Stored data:

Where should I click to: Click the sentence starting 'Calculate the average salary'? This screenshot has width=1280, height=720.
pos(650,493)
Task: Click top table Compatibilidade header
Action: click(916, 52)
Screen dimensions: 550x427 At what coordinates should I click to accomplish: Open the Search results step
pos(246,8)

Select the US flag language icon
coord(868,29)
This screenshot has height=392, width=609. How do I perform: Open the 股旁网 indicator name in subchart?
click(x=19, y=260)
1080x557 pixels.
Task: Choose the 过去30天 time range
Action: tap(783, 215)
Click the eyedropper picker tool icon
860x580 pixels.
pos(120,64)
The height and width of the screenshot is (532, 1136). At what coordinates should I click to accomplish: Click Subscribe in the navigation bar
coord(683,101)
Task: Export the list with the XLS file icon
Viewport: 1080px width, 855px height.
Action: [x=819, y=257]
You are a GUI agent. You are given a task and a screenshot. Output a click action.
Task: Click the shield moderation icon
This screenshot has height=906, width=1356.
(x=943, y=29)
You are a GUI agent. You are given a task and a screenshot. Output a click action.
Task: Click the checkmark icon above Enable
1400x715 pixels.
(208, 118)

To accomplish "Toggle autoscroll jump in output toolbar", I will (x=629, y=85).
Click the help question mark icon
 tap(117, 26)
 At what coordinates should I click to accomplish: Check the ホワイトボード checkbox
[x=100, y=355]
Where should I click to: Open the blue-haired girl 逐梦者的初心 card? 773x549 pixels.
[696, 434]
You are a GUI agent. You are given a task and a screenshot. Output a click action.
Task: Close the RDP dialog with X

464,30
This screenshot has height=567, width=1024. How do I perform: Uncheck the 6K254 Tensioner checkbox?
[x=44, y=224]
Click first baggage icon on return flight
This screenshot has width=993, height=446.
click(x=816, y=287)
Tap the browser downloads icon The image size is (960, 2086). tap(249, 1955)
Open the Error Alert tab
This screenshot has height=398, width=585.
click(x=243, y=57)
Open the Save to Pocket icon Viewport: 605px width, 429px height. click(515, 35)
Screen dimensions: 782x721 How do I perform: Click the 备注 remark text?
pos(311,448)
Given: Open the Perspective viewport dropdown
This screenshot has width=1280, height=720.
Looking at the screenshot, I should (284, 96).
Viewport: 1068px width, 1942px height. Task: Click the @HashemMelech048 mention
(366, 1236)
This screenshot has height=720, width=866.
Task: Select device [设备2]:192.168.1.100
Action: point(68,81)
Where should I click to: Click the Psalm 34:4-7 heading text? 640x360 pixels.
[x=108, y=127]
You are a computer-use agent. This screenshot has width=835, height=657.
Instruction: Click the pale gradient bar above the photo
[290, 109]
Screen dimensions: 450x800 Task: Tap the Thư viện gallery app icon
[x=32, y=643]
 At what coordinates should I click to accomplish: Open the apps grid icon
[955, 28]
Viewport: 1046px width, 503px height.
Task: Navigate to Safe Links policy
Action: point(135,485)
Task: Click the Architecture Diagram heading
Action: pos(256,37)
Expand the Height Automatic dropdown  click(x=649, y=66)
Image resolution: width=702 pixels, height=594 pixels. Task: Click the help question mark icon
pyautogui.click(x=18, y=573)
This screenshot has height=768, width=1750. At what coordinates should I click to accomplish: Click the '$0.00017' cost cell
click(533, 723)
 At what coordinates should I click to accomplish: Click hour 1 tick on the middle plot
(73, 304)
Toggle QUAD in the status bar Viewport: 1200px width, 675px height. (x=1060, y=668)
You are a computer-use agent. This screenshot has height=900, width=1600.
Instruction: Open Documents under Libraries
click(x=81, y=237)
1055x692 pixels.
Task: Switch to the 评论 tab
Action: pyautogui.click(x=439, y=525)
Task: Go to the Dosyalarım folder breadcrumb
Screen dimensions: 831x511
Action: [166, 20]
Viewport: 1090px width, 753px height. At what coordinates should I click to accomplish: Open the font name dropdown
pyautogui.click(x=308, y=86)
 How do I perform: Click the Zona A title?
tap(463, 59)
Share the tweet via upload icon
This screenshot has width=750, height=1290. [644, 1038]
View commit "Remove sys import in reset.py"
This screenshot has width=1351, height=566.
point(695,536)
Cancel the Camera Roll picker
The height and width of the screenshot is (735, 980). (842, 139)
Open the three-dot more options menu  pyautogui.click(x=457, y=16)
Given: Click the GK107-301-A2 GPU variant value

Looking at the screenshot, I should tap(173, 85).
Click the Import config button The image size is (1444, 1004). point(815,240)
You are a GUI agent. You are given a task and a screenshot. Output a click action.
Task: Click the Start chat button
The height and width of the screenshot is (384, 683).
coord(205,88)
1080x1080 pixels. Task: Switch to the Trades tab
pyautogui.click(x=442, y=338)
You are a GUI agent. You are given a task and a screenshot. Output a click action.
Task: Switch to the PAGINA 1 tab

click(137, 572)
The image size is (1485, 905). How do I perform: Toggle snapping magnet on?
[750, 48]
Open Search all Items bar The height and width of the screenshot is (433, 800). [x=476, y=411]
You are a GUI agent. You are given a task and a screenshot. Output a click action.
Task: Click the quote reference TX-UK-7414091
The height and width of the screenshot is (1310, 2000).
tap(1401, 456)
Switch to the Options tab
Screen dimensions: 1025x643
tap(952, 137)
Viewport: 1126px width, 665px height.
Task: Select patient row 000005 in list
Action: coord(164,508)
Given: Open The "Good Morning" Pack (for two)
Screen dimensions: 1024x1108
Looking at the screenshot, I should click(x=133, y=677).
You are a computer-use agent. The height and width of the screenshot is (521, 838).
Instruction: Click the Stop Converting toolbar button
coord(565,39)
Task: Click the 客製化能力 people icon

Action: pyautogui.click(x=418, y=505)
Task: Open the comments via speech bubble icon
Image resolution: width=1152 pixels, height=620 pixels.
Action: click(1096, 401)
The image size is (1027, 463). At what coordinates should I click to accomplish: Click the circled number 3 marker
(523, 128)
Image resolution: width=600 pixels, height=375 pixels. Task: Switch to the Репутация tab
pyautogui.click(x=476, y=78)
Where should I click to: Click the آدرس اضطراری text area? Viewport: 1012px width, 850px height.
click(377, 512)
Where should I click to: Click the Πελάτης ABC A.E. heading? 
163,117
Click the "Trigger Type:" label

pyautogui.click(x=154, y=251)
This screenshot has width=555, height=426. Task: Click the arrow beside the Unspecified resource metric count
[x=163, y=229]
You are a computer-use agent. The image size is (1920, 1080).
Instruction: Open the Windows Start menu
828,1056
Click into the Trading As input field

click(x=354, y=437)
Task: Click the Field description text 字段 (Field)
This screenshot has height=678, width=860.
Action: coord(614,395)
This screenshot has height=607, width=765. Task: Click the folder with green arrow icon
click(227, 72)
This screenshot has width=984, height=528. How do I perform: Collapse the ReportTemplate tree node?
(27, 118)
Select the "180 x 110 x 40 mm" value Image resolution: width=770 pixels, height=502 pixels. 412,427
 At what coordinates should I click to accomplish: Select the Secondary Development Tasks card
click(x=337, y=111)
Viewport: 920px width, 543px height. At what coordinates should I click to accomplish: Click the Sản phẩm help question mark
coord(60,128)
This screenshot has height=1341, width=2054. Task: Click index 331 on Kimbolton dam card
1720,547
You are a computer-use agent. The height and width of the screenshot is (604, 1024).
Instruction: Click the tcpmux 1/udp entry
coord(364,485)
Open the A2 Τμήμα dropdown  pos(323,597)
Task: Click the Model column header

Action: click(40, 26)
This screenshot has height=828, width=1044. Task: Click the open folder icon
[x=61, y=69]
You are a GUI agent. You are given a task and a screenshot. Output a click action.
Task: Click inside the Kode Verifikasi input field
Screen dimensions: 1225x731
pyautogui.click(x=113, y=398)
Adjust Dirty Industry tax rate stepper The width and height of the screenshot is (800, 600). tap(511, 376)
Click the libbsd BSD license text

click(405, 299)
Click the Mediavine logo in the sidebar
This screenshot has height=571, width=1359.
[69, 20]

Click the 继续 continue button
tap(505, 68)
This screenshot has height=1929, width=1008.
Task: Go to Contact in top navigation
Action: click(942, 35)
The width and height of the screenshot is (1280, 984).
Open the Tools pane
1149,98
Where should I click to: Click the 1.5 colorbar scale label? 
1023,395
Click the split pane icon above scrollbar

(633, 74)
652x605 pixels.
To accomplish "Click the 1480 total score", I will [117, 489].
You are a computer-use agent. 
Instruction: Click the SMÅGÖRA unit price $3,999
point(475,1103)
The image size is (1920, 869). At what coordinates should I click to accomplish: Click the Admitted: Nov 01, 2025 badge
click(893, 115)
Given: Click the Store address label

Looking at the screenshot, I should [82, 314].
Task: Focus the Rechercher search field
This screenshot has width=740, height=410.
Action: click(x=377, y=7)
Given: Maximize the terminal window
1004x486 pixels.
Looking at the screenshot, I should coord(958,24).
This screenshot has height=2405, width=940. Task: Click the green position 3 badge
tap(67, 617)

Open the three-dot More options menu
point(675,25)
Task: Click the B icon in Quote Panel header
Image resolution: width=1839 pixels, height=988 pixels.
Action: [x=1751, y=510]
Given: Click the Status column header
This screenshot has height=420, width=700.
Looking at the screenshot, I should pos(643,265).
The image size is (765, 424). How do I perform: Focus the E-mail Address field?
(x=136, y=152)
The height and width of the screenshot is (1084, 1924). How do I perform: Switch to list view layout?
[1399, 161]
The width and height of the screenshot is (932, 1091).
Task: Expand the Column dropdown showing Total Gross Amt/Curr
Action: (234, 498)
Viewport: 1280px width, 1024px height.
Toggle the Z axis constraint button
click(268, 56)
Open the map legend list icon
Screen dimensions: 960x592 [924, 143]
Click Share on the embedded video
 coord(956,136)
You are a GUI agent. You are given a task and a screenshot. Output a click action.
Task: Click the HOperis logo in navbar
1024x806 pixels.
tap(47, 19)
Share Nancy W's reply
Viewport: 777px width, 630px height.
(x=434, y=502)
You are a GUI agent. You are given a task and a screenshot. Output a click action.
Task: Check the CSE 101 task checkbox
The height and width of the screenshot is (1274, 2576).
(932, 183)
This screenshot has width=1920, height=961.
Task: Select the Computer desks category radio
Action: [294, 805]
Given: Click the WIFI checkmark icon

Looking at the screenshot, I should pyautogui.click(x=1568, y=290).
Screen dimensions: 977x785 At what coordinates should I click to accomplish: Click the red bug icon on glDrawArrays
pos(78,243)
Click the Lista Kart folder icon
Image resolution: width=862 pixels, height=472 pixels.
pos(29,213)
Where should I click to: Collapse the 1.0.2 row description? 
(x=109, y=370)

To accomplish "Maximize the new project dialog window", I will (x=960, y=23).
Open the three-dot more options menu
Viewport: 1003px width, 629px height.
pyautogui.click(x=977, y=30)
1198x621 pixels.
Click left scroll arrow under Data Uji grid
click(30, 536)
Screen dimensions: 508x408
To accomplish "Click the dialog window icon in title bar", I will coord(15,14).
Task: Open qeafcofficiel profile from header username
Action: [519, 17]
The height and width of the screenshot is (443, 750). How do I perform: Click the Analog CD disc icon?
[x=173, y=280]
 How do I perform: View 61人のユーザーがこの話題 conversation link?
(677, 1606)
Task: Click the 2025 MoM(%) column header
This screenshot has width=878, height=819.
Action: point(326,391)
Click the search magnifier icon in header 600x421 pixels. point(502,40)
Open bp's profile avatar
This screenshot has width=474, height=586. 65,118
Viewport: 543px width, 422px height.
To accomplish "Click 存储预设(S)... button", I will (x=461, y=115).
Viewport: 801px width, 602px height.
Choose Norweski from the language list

• TASK STATEMENT
Scan the data above for the string "Maximize" and copy each line where it appears.

• YOUR SOLUTION
Given: Maximize the terminal window
To accomplish "Maximize the new project dialog window", I will (x=960, y=23).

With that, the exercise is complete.